▶ _WHAT YOU NEED TO DO_
From the listing below, copy only the lines from the line that contains "一覧に戻る (1140, 1460)" to the line that contains "Ablehnen (507, 2560)", counting those two lines as part of the copy.

▶ _INFORMATION PROVIDED_

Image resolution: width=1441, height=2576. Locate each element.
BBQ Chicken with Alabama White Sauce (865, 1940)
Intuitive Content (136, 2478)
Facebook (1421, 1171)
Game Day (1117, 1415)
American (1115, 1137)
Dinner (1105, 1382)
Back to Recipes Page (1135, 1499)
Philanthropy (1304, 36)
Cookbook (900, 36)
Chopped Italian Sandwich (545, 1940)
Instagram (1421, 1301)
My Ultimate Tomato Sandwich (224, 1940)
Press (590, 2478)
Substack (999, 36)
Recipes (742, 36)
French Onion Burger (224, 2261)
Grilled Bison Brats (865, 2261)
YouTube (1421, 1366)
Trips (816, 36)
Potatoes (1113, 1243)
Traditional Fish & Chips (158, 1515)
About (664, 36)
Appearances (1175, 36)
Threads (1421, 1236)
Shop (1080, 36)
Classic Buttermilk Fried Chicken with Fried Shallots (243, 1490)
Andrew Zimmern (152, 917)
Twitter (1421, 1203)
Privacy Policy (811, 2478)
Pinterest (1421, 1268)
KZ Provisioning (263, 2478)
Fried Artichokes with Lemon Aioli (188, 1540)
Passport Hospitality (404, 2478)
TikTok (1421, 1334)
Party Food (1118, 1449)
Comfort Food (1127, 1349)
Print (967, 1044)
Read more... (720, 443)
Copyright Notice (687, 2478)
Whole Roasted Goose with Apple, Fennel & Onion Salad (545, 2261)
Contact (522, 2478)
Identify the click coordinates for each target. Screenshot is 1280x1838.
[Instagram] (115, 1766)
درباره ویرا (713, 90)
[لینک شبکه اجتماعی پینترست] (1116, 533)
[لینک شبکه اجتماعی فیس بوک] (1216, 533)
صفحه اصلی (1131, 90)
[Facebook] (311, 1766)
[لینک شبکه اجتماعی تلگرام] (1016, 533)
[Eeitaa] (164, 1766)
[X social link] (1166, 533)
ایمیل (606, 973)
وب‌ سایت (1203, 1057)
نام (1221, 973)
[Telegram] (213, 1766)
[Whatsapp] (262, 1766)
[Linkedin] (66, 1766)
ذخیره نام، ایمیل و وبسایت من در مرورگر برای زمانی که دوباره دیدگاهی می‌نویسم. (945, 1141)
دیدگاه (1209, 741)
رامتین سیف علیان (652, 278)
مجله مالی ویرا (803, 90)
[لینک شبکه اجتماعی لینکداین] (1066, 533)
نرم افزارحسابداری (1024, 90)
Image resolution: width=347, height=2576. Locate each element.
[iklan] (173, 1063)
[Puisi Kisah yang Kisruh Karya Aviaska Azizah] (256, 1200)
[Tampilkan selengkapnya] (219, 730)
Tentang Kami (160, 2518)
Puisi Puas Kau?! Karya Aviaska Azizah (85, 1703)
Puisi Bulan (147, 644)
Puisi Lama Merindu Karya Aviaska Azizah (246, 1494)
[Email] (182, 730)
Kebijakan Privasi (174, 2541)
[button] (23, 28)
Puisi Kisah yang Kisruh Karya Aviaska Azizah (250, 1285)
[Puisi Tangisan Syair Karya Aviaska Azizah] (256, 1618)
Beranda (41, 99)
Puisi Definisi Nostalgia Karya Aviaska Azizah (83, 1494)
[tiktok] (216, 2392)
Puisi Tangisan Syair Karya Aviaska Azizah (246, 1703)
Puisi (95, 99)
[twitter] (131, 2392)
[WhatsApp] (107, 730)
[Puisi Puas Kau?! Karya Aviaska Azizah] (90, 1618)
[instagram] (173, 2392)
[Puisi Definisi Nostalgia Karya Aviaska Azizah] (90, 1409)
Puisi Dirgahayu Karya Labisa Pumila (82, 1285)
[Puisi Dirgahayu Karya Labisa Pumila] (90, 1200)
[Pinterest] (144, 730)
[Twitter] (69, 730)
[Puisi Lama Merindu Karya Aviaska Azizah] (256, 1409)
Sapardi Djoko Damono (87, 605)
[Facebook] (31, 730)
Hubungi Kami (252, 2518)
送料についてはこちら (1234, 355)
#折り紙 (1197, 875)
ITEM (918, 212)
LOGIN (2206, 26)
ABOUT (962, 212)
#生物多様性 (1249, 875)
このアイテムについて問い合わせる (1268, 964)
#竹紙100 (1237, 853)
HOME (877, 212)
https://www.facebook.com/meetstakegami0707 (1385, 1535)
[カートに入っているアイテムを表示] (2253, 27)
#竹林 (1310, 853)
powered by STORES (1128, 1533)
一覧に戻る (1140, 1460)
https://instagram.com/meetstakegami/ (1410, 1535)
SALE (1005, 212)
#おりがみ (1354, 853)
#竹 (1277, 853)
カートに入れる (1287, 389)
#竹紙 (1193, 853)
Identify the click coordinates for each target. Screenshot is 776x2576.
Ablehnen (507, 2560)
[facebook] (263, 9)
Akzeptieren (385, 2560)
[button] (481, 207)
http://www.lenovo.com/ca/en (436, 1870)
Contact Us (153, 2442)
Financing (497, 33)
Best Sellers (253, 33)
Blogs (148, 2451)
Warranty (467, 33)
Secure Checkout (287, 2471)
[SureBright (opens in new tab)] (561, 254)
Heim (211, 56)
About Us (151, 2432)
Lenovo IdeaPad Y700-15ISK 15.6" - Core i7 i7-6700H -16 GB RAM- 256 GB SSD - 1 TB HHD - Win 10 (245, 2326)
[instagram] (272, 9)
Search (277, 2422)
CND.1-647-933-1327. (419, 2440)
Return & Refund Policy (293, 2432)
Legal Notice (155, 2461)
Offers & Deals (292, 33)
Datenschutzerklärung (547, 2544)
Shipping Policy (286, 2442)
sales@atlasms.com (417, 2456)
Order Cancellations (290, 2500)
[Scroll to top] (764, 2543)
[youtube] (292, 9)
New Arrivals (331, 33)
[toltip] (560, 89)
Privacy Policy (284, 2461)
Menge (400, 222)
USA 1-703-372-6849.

▶ _FINAL ANSWER_
一覧に戻る (1140, 1460)
https://instagram.com/meetstakegami/ (1410, 1535)
SALE (1005, 212)
#おりがみ (1354, 853)
#竹 (1277, 853)
カートに入れる (1287, 389)
#竹紙 (1193, 853)
Identify the click coordinates for each target. Screenshot is 776x2576.
Ablehnen (507, 2560)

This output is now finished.